> **What is expected**: Find every line in the records that contains the word "Describe" and copy each one. Case counts.

Pixel coordinate grounding data
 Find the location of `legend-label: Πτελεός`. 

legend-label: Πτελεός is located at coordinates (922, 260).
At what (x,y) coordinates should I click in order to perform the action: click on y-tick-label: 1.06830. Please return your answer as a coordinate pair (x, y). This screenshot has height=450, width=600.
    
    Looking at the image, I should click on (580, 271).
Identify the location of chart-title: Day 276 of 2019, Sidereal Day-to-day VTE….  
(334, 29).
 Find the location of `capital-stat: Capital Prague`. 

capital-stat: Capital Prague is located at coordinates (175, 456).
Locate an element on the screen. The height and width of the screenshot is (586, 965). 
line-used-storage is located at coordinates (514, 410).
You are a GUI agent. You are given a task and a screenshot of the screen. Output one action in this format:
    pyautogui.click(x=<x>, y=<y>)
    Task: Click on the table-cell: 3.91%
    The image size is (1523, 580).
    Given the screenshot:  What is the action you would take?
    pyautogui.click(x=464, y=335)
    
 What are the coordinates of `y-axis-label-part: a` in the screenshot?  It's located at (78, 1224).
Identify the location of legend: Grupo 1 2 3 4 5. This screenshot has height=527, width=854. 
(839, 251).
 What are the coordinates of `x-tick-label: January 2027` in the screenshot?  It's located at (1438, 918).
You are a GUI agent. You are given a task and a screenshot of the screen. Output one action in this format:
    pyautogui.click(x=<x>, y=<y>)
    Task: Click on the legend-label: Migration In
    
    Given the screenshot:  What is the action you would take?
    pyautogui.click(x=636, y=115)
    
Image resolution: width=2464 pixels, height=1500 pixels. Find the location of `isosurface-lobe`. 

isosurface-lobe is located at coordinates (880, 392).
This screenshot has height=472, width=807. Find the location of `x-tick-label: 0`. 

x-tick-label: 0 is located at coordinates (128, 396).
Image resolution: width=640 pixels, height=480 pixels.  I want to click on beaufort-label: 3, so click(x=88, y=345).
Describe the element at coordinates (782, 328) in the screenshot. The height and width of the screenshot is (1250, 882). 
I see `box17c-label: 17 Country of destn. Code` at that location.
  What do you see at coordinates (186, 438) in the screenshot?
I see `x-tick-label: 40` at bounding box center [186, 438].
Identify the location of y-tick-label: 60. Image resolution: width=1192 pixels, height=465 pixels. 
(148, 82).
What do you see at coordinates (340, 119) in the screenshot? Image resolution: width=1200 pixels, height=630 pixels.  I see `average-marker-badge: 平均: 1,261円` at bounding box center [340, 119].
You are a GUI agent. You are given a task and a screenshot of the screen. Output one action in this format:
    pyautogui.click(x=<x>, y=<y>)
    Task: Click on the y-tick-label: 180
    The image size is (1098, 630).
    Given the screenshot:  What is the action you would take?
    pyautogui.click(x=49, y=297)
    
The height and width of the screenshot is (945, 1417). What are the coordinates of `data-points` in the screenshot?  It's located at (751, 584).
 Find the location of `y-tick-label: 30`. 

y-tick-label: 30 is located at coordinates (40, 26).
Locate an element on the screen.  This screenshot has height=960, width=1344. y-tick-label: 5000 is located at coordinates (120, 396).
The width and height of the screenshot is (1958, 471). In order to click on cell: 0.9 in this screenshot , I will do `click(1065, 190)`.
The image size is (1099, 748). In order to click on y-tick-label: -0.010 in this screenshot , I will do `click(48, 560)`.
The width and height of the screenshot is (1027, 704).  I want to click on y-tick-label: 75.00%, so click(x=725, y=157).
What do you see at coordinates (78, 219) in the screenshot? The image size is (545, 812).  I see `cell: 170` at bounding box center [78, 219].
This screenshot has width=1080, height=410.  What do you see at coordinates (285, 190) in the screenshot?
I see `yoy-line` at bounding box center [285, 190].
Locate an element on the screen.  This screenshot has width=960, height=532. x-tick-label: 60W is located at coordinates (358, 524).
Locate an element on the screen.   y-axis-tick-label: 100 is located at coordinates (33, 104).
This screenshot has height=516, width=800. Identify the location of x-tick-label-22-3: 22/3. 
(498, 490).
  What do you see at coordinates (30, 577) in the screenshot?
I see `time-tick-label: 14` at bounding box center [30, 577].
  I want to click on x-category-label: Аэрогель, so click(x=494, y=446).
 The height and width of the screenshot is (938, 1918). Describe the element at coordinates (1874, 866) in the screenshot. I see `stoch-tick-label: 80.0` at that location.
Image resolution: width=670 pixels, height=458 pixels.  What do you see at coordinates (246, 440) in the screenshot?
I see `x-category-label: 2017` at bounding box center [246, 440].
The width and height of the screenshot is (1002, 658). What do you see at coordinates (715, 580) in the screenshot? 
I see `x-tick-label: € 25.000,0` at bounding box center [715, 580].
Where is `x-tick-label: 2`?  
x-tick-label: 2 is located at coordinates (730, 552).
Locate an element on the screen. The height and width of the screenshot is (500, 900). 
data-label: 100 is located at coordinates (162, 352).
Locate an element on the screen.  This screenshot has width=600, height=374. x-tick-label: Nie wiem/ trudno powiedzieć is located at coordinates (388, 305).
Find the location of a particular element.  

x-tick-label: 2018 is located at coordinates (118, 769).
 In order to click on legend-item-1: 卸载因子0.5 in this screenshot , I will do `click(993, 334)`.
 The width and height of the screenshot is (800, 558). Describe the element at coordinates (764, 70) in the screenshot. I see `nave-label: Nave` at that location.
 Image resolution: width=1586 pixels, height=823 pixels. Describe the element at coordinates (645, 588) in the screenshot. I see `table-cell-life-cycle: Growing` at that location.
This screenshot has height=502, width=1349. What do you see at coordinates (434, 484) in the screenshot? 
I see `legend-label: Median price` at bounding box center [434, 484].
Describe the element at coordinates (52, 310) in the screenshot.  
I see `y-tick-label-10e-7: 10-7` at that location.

> **Reply to the exercise**:
Describe the element at coordinates (782, 328) in the screenshot. The height and width of the screenshot is (1250, 882). 
 The height and width of the screenshot is (938, 1918). Describe the element at coordinates (1874, 866) in the screenshot. I see `stoch-tick-label: 80.0` at that location.
 The width and height of the screenshot is (800, 558). Describe the element at coordinates (764, 70) in the screenshot. I see `nave-label: Nave` at that location.
 Image resolution: width=1586 pixels, height=823 pixels. Describe the element at coordinates (645, 588) in the screenshot. I see `table-cell-life-cycle: Growing` at that location.
Describe the element at coordinates (52, 310) in the screenshot.  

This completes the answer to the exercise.